▶ [Goal of the exercise]: Could you pull out, word for word, the lines of the material from the one containing "Task: Click the" through the one containing "Action: coord(185,615)", both included, leaving out the pictures?

▶ [Data for this task]:
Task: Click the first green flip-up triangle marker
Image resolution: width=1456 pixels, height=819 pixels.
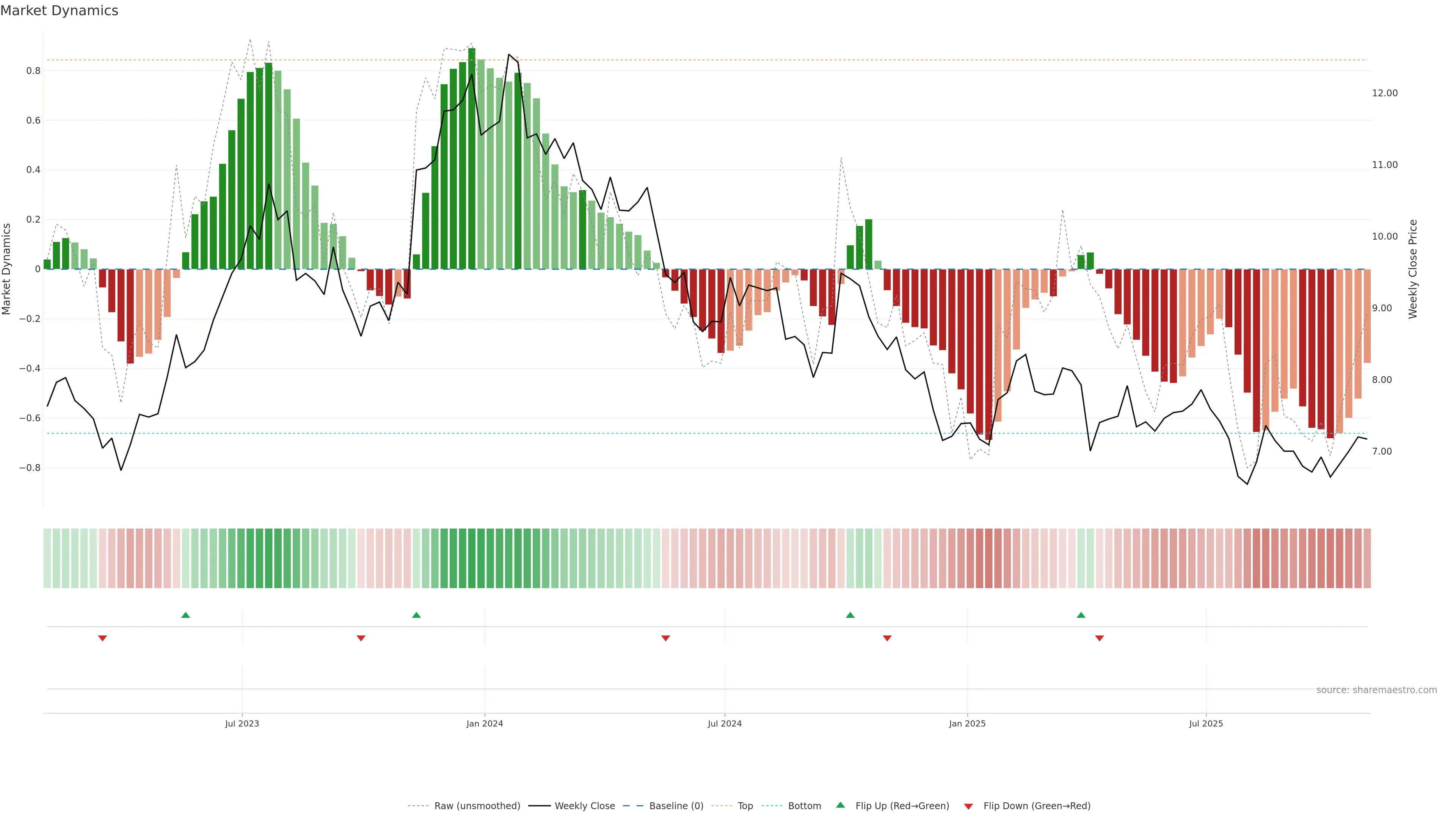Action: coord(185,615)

==

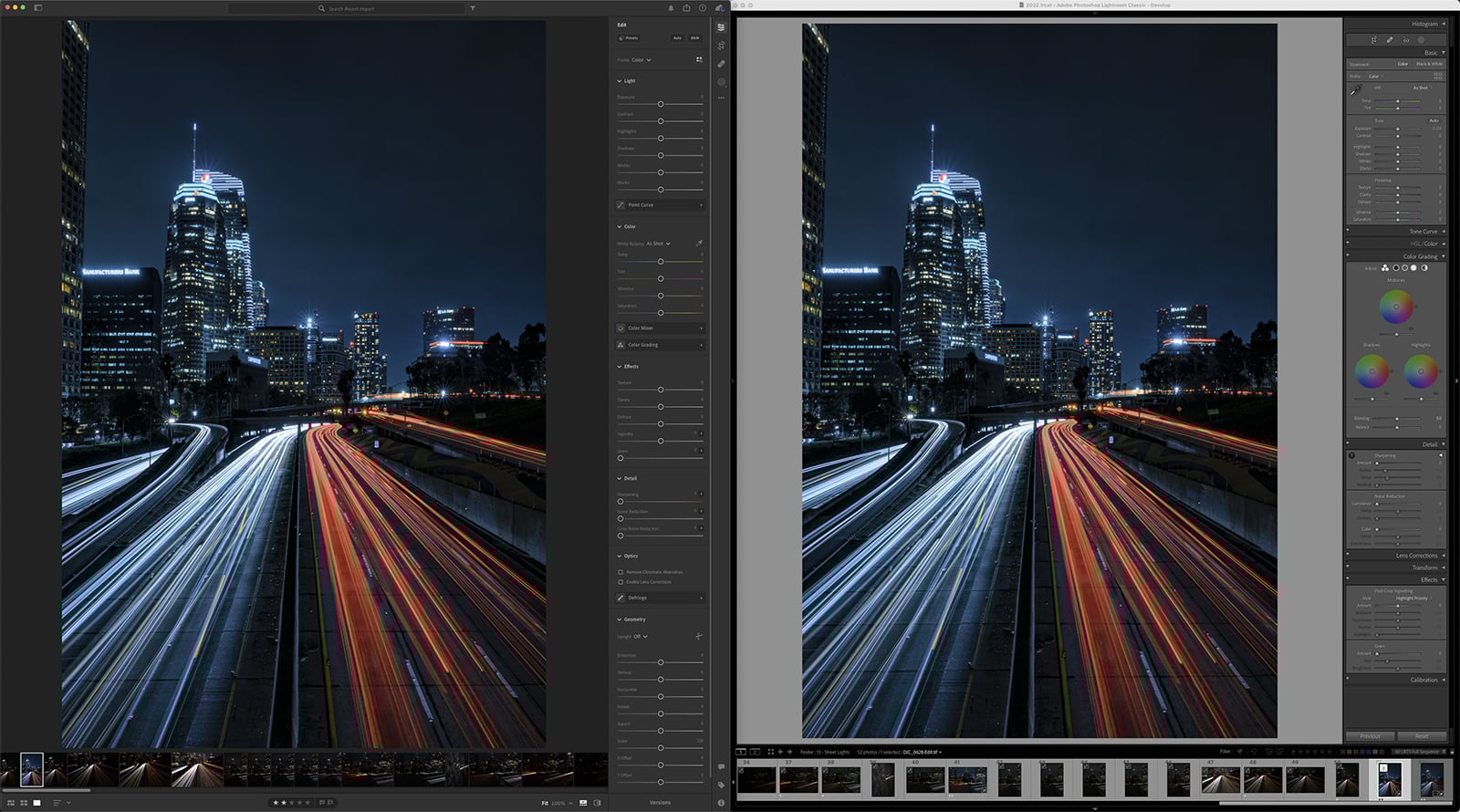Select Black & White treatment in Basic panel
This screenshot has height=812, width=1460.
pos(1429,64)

▶ [Task solution]:
Task: Click the first green flip-up triangle marker
Image resolution: width=1456 pixels, height=819 pixels.
Action: coord(185,615)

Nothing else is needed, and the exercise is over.